(Tasks)
1. In the article on GFOA members and coronavirus disclosure, rewrite the passage starting at "Members of the" and ending at "go to market.", changing "municipalities" to "local governments".
2. According to the article on GFOA members and coronavirus disclosure, in what city was GFOA's annual conference originally planned to take place this year?

++++ Source passage ++++

GFOA members urge issuers to disclose coronavirus impacts

Members of the Government Finance Officers Association are encouraging municipalities to disclose to investors financial woes caused by the coronavirus pandemic, noting it could help them when they go to market.

During a Thursday GFOA webinar to discuss disclosure during the COVID-19 pandemic, David Erdman, Wisconsin’s public finance director, said the pandemic could be issuers’ moment to demonstrate good disclosure. GFOA's annual conference was planned to be in New Orleans this year, but was done virtually due to the pandemic.

“The Securities and Exchange Commission has been pretty consistent over the last few years about talking about the quality of municipal disclosure, timely municipal disclosure,” Erdman said.

“How issuers handle providing some disclosure about COVID-19 will go a long way to show the SEC that the issuer and the municipal finance community can provide good financial disclosure,” Erdman added.

The SEC has frequently called on issuers to provide more timely information, even if not strictly required to do so under their continuing disclosure agreements. The SEC has no explicit authority to mandate the content of disclosure by municipal issuers.

GFOA’s disclosure working group is set to release a two-page document soon to address good disclosure practices during the pandemic. That group composed of industry professionals was created in July.

Since the beginning of the pandemic, COVID-19-related disclosures have steadily increased week over week to a total of over 7,000 filings, though it is still a relatively small percentage overall of all issuers filing continuing disclosure documents.

Current disclosure practices just don’t keep pace with disclosures needed during the pandemic, Erdman said.

++++ Information given ++++

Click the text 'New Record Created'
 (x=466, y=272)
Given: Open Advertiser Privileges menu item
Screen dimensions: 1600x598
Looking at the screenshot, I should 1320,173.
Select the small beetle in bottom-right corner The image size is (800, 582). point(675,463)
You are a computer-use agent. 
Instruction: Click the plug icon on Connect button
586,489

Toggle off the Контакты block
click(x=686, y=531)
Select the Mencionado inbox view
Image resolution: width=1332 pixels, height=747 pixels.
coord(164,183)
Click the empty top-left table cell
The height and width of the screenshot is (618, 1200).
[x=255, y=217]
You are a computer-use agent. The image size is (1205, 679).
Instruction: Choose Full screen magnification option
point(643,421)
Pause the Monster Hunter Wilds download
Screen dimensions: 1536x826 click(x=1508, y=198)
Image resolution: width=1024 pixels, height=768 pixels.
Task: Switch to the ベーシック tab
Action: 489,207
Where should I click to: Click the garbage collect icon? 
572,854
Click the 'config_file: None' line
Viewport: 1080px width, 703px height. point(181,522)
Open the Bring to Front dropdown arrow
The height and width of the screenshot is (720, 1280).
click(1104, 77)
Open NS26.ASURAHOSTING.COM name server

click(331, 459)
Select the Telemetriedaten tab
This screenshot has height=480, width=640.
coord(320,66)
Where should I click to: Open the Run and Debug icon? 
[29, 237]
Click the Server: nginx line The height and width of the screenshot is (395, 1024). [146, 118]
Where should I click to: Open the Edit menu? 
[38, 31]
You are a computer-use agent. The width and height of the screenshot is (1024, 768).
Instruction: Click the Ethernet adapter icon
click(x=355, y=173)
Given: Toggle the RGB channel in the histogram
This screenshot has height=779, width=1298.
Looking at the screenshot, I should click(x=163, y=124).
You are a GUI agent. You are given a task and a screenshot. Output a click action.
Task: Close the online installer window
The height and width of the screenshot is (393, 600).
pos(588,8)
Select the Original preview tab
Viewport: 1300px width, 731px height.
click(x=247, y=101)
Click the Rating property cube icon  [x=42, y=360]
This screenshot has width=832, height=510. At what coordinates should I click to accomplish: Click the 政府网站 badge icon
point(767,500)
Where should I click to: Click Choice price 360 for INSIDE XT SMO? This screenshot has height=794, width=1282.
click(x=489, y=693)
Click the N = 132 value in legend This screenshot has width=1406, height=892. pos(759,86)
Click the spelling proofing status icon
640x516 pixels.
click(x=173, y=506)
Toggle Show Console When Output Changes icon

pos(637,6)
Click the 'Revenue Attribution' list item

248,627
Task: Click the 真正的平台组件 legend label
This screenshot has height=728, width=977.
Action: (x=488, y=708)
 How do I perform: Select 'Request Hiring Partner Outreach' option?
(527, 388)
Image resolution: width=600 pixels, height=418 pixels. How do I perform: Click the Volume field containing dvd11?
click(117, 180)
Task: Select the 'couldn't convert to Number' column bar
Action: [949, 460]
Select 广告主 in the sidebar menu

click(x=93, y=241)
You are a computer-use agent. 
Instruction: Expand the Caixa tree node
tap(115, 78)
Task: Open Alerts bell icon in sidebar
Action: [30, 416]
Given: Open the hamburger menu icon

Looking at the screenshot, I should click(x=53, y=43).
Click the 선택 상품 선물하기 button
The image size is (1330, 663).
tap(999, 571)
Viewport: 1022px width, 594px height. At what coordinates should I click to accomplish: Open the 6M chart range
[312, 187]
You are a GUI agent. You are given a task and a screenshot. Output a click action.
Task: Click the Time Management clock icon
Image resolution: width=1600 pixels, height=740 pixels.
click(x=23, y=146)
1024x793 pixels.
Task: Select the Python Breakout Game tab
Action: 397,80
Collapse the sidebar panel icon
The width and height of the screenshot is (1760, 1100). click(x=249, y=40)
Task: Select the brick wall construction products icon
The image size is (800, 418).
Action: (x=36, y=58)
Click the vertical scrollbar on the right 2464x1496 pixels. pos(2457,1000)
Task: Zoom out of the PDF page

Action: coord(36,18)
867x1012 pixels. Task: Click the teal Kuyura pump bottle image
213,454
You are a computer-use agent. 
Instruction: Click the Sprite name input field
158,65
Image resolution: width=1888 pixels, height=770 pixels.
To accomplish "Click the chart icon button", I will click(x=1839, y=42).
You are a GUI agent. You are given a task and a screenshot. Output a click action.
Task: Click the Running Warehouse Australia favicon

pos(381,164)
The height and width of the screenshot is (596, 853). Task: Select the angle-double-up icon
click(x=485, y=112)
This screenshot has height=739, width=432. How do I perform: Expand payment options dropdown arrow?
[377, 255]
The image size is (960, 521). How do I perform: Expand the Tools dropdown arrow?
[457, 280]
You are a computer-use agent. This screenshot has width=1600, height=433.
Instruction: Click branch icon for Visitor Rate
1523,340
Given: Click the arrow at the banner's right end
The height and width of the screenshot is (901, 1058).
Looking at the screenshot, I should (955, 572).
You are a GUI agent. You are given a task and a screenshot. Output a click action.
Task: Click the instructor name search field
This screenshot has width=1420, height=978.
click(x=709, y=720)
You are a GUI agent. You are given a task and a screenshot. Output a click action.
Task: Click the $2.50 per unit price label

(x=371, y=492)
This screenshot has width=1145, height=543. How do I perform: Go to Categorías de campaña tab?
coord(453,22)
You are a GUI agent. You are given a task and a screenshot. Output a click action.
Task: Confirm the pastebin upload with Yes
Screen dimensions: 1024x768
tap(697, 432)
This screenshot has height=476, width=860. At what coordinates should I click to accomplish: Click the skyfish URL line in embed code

++++

(Solutions to the problems)
1.
Members of the Government Finance Officers Association are encouraging local governments to disclose to investors financial woes caused by the coronavirus pandemic, noting it could help them when they go to market.

2. New Orleans